> PROVIDED DATA:
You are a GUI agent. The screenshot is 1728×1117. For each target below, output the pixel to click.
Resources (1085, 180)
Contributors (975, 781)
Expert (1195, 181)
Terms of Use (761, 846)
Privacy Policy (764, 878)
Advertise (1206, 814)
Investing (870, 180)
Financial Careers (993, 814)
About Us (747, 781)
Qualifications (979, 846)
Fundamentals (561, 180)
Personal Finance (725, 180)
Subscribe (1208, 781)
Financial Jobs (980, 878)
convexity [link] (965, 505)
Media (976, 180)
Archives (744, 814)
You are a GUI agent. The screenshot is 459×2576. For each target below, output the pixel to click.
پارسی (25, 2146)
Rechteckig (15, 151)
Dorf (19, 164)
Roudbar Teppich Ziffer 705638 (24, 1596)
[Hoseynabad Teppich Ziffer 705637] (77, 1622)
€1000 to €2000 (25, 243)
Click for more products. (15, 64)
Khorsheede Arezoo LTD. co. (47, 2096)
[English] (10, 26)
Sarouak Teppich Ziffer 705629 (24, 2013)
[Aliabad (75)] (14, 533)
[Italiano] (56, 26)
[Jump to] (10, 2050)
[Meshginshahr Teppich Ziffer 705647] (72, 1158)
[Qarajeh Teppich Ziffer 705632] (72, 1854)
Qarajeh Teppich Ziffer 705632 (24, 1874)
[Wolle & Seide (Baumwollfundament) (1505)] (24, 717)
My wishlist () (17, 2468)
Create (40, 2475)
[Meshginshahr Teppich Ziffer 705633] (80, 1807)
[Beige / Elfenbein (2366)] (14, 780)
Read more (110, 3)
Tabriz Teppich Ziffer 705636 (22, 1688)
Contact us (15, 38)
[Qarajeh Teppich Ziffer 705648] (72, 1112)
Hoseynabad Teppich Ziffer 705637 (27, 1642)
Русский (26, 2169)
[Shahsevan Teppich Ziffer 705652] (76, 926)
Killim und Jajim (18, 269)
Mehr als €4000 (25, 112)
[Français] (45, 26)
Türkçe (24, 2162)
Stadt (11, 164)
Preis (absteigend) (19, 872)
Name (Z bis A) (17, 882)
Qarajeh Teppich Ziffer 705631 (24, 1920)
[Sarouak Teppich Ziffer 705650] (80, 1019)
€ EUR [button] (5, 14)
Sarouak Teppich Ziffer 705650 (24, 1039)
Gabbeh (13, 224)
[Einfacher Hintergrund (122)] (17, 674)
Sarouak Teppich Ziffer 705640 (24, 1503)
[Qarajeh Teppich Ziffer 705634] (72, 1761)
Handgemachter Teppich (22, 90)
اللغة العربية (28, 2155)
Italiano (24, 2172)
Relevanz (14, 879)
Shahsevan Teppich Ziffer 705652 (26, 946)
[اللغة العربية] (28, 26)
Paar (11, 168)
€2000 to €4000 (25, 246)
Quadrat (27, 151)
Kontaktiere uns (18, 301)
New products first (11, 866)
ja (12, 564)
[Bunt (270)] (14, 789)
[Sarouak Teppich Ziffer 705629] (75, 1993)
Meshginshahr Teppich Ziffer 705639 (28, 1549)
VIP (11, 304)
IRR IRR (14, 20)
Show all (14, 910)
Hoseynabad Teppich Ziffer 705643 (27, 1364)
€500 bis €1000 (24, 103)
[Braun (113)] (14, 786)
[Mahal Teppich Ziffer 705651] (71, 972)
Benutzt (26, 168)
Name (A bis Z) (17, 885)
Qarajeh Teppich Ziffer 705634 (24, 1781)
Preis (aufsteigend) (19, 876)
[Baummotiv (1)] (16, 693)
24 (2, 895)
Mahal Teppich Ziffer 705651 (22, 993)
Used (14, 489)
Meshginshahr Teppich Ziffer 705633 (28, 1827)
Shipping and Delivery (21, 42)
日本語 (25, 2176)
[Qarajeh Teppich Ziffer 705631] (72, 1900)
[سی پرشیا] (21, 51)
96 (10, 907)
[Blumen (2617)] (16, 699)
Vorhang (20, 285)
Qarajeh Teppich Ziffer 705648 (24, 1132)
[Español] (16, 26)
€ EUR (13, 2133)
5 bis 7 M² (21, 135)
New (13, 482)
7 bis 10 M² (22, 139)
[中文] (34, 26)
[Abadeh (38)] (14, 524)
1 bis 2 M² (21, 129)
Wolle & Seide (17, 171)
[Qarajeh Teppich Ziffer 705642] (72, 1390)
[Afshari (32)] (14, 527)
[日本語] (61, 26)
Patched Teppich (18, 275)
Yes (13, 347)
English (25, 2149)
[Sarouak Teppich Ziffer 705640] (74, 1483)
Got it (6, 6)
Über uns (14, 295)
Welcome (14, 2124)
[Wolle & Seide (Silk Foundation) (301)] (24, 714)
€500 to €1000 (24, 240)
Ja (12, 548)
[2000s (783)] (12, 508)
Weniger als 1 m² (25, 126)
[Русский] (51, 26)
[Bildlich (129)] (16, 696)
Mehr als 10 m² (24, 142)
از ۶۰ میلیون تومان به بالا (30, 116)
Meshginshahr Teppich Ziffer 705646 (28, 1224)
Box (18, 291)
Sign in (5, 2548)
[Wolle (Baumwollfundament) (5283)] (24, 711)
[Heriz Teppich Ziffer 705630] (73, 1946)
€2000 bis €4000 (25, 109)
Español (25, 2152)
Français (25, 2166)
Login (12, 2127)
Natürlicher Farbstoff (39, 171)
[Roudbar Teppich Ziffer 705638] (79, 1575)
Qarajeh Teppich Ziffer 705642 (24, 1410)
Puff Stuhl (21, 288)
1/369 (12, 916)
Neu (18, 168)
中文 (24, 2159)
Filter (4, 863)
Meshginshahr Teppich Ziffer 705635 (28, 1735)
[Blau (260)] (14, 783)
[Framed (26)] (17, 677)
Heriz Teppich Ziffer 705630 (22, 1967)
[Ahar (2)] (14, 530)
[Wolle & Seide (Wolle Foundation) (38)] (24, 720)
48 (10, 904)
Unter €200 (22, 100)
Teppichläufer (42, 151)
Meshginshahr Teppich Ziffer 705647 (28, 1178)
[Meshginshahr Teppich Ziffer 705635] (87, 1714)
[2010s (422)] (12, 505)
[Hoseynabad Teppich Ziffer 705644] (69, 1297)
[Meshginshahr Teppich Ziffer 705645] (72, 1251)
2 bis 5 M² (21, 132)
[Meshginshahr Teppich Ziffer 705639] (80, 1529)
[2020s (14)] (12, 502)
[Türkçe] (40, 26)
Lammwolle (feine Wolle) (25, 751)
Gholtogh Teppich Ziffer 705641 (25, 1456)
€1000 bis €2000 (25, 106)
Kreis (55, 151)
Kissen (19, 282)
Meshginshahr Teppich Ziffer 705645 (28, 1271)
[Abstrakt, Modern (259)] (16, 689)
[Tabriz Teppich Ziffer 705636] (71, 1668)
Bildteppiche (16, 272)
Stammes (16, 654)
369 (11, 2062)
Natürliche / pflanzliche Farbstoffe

> TASK DESCRIPTION: Check the entries above for the word "agent" and copy every line where it turns up.

> SOLUTION TO THE PROBLEM:
You are a GUI agent. The screenshot is 1728×1117. For each target below, output the pixel to click.
You are a GUI agent. The screenshot is 459×2576. For each target below, output the pixel to click.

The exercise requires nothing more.